I've been hearing great things about Sophie Kinsella's adult books for years, but even though she is so popular and everyone says she's amazing, I didn't think I was going to enjoy this book. Don't ask me why, I just convinced myself I wasn't interested. It turns out I was totally wrong, and I enjoyed Sophie's writing just as much as everybody else does. The moral of the story here: don't judge books before you read them.
I'd never actually read a book about a character with anxiety, definitely not to the extent that Audrey has it, but I thought it was a really interesting aspect of the book. I don't have any first hand experience of the topic so I can't really say if it was a realistic depiction or not, but I personally thought Sophie Kinsella handled the issue really well. I think it's great that she wrote about a topic that isn't seen a lot in YA books but effects many people in real life, and I really hope that this book can bring some exposure to the issue and maybe help some young people who are going through similar things to Audrey.
Despite the serious topic at the heart of this book, it made me laugh out loud multiple times. Sophie Kinsella is known for her humor and that definitely came through in Finding Audrey. I thought there was a good balance of serious bits and funny bits and I never thought the humor felt out of place or unnecessary.
Audrey was a really interesting main character, and I really enjoyed reading from her POV. It was so great to see her progress throughout the book, and I don't think I would have been so invested in her recovery if she wasn't so realistic and relatable. Her family were fun to read about, but I thought they all seemed a little bit one dimensional and stereotypical. I understand, and appreciate, that the book was really about Audrey but I would have liked to see the other members of her family get a little bit more development. That being said, her brother Frank was probably my favorite character in the book; he was sassy and nerdy so obviously I could relate to him. I liked Linus, the love interest, but sometimes the way he treated Audrey and her illness really frustrated me. Never the less, their relationship was really sweet and heartwarming for the majority of the time.

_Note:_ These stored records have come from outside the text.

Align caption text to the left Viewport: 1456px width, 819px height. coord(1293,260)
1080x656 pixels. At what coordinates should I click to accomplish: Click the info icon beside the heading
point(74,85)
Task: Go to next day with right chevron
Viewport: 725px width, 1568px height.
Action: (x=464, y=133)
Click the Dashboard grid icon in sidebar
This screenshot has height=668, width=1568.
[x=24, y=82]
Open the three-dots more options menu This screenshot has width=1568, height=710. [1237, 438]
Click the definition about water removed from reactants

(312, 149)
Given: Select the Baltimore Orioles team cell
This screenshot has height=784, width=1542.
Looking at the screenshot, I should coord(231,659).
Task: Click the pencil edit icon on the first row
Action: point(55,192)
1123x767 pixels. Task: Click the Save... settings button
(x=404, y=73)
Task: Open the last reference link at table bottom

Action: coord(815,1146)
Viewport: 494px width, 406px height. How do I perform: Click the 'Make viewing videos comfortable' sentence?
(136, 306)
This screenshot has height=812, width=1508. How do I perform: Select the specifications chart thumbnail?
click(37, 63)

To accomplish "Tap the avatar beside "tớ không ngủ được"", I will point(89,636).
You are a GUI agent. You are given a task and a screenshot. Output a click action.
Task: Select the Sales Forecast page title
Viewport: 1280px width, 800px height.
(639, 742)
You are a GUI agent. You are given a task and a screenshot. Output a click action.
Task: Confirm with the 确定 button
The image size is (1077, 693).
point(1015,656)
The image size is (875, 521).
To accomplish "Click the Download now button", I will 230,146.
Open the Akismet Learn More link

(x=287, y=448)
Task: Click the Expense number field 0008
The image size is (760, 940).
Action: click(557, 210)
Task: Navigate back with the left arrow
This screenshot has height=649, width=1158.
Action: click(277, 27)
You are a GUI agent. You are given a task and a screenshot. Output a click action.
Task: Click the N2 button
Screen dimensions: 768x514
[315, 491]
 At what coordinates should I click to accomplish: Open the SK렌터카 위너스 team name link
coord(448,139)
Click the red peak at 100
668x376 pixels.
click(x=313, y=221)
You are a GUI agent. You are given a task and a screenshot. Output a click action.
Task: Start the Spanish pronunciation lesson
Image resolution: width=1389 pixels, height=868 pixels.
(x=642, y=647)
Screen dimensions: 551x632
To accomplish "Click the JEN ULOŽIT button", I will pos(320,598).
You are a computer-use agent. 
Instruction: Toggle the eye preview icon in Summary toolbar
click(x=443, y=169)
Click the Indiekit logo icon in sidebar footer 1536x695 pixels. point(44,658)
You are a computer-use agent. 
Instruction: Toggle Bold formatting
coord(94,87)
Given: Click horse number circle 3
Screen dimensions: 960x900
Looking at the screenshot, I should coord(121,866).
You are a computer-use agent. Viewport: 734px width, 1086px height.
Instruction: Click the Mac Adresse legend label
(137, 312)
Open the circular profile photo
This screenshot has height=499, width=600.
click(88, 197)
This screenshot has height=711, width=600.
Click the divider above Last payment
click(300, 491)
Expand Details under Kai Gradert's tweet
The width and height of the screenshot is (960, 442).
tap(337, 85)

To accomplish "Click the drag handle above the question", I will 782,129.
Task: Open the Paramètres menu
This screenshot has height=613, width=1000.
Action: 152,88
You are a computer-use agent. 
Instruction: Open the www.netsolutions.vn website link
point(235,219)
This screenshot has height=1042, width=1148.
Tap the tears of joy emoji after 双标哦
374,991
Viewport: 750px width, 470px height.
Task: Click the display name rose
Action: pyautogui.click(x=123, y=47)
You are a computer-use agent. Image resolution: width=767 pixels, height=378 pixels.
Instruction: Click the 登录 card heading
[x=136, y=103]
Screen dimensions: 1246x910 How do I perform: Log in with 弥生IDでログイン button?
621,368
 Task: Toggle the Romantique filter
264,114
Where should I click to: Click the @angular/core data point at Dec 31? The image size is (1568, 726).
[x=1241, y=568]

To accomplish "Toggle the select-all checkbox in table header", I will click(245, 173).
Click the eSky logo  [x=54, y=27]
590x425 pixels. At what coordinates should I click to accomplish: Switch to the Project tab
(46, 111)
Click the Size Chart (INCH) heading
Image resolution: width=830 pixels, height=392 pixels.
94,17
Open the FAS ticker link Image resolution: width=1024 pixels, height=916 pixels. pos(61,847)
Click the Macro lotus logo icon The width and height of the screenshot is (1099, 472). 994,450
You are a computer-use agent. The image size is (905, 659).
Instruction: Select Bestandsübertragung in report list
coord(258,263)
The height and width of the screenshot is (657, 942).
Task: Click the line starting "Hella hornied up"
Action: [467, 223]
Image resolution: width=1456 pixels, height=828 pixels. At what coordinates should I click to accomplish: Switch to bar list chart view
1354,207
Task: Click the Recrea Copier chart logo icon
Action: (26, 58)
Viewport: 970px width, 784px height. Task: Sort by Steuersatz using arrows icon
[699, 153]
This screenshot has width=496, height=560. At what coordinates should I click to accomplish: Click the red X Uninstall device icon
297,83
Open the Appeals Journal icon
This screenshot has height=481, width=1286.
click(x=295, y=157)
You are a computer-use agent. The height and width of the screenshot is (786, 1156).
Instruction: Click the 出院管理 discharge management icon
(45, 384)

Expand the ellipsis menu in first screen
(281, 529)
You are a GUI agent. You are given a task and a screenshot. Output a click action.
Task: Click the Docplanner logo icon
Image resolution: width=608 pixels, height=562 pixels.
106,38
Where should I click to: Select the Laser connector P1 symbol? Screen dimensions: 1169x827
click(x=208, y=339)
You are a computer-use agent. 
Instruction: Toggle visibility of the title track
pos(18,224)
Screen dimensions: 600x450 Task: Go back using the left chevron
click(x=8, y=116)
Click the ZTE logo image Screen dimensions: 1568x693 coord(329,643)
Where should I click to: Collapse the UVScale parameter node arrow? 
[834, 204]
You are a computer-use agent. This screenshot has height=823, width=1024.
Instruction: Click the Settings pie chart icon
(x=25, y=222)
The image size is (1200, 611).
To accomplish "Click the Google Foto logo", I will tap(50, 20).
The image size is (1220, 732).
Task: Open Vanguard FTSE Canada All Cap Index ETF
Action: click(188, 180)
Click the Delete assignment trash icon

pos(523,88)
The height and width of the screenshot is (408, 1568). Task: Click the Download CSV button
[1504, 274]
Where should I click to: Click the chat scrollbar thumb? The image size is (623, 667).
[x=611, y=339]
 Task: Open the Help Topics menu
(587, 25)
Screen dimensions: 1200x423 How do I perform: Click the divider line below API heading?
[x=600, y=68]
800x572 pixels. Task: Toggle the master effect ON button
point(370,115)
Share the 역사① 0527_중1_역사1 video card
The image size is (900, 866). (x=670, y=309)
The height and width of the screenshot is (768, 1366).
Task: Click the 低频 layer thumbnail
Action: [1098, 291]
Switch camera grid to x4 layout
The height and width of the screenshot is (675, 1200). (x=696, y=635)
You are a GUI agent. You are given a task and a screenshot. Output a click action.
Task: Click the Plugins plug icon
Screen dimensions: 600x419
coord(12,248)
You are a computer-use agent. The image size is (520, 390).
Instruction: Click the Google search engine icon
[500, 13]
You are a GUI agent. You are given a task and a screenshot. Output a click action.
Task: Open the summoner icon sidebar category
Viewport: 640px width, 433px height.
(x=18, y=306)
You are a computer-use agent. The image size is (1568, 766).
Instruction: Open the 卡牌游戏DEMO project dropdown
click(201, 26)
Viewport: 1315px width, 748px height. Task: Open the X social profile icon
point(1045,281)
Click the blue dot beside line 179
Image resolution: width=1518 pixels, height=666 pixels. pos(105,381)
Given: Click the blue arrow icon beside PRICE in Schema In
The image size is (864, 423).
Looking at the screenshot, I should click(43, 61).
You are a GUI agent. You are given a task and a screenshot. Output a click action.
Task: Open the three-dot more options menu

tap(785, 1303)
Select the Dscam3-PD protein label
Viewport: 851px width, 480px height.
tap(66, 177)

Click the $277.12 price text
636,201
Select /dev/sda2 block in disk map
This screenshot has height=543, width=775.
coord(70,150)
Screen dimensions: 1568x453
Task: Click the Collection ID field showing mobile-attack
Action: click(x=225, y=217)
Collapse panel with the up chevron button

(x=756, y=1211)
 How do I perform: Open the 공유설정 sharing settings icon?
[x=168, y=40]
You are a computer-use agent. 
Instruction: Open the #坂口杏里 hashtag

I found this book to be really inspirational and by the end it made me feel really happy and fuzzy inside. It was so empowering to go on Audrey's journey along with her, and every time she achieved anything I felt a legitimate sense of pride. I got really emotional at the end of the book because I was so happy and proud of a fictional character, and I think that's a sign that Sophie Kinsella did something really right in this book. Finding Audrey definitely has it's share of heartbreaking and hard to read moments, but you're almost certainly going to finish it in a better mood than you started in.
Finding Audrey was a really fast and fun read, but it dealt with a serious topic that I don't see often in YA fiction. It has a great main character and a sweet romance, and there were a few moments that genuinely made me laugh out loud. I'd recommend it to anyone, especially if they're going through similar things to Audrey.